Here's a photo anyway (if the link works)


----------



## ihatework (2 July 2012)

To my mind, presented as he is, he doesn't fit into any catagory.

Traditional should have long nautural mane, tail and feathers. Yours has his feathers, but has a cut tail and a non-descript mane.

He doesn't really have sufficient feather to be a traditional.
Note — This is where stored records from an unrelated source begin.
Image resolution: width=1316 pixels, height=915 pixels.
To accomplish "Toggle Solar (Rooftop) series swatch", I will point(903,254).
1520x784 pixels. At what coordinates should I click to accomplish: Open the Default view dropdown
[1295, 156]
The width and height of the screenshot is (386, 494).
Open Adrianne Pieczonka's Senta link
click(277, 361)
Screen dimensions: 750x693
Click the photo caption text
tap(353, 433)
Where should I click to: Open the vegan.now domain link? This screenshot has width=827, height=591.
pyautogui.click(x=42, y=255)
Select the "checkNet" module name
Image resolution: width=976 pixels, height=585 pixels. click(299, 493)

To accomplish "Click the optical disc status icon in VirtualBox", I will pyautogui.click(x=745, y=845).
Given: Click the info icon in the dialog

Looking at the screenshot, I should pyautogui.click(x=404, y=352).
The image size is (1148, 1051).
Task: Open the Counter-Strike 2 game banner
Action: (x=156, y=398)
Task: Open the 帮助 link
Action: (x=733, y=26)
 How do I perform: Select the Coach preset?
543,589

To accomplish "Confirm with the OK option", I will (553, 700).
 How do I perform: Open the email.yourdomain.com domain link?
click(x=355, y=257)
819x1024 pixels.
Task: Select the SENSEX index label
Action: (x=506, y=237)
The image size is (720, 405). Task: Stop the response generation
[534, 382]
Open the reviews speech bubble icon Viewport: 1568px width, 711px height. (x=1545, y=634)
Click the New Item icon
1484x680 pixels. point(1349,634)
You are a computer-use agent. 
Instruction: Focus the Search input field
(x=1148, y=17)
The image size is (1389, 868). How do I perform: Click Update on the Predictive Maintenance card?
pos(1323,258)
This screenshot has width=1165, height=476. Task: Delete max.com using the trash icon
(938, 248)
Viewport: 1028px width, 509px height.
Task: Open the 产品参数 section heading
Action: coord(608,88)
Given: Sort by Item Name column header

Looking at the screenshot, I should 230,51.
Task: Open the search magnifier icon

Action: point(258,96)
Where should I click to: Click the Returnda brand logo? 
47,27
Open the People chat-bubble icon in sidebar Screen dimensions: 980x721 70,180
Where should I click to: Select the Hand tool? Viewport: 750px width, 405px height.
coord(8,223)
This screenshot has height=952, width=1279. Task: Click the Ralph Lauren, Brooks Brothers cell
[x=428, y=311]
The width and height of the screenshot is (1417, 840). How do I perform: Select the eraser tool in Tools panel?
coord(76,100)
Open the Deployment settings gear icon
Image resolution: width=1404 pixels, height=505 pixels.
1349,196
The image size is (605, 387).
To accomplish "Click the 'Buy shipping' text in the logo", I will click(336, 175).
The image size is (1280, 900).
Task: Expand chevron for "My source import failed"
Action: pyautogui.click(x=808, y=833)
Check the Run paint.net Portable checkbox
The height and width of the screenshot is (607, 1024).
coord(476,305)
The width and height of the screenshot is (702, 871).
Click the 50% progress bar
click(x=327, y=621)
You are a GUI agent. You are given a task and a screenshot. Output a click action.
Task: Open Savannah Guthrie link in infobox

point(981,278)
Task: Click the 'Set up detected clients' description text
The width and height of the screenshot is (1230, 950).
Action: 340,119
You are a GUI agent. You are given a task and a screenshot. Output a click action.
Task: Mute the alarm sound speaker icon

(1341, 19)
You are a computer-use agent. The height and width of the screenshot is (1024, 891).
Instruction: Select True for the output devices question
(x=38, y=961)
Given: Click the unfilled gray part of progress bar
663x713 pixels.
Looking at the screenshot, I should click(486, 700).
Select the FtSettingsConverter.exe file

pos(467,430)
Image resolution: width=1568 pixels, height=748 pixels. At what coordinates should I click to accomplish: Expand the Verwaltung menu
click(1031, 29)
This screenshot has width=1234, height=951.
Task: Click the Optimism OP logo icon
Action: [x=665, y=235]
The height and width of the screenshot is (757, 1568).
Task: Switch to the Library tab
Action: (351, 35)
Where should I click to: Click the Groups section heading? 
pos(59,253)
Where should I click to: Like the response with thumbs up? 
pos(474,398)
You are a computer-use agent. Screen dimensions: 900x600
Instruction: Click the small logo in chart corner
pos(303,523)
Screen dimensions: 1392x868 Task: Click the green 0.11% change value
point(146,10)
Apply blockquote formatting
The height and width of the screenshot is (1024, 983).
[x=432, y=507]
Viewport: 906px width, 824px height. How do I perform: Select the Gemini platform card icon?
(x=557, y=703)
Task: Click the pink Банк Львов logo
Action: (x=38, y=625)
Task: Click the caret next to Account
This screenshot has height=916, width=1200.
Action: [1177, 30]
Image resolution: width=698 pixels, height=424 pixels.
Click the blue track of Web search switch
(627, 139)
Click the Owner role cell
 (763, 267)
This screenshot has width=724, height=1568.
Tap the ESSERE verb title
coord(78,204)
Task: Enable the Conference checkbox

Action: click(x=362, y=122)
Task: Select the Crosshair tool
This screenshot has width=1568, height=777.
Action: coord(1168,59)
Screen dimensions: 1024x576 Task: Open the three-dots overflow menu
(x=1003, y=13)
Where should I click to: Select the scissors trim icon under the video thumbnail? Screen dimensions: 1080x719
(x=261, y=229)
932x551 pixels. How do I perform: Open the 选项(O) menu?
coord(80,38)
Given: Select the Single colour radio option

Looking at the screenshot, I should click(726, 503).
If you are wanting to show, I'd be tempted to clip his feather off, pull his tail and either pull and plait mane, or if you can get a bit more muscle on his neck, hog.


----------



## Mizzbecx (2 July 2012)

I have only just bought her, I am not planning to show until next year now so I am going to grow her mane, tail and feathers as they have all cut far too short


----------



## maisieblu (2 July 2012)

She is neither native [ UK native ponies Welsh,Exmoor Dartie etc] nor non native [coloured plaited ponies /horses trimmed out cobs] There is a coloured native type category, these are usually a cross breed with UK natives and have a small amount of fetlock feather but your lovely gal is def a traditional with full feather etc...let her tail and mane grow out and show her as that, gently keep her mane just plaited together to train on the proper side over winter try to protect her feathers and tail too Great tips can be found on the TGCA site and shows especially for gypsy cobs. Another option is to totally hog out, rather a drastic approach tho one I personally wouldn't recommend, but gives you then options of cob classes as well as coloureds. A lot depends on the wording of the schedule at local shows so always worth a quick call to the organiser who can [hopefully!] point you in the right direction.


----------



## Mizzbecx (2 July 2012)

maisieblu said:



			She is neither native [ UK native ponies Welsh,Exmoor Dartie etc] nor non native [coloured plaited ponies /horses trimmed out cobs] There is a coloured native type category, these are usually a cross breed with UK natives and have a small amount of fetlock feather but your lovely gal is def a traditional with full feather etc...let her tail and mane grow out and show her as that, gently keep her mane just plaited together to train on the proper side over winter try to protect her feathers and tail too Great tips can be found on the TGCA site and shows especially for gypsy cobs. Another option is to totally hog out, rather a drastic approach tho one I personally wouldn't recommend, but gives you then options of cob classes as well as coloureds. A lot depends on the wording of the schedule at local shows so always worth a quick call to the organiser who can [hopefully!] point you in the right direction.

Click to expand...

Thanks for that 

I'm only thinking of fun local showing anyway so I thought I'd grow her mane, tail and feathers and where the classs are split take her it native just for fun but a lot of locals are just general showing classes. Think I'll take her in other fun classes too and ridden as she has hell of a jump so we'll see


----------



## maisieblu (2 July 2012)

If she jumps then you can do working cobs too!! All inclusive of any cob types!
In our area a lot of shows even the smaller ones are including TGCA classes and any cob classes you should be able to do at local level as classes should include all cob types as most organisers are eager for the revenue, best to check tho when you enter in case you get a numpty judge who hasnt read the schedule properly!!!!


----------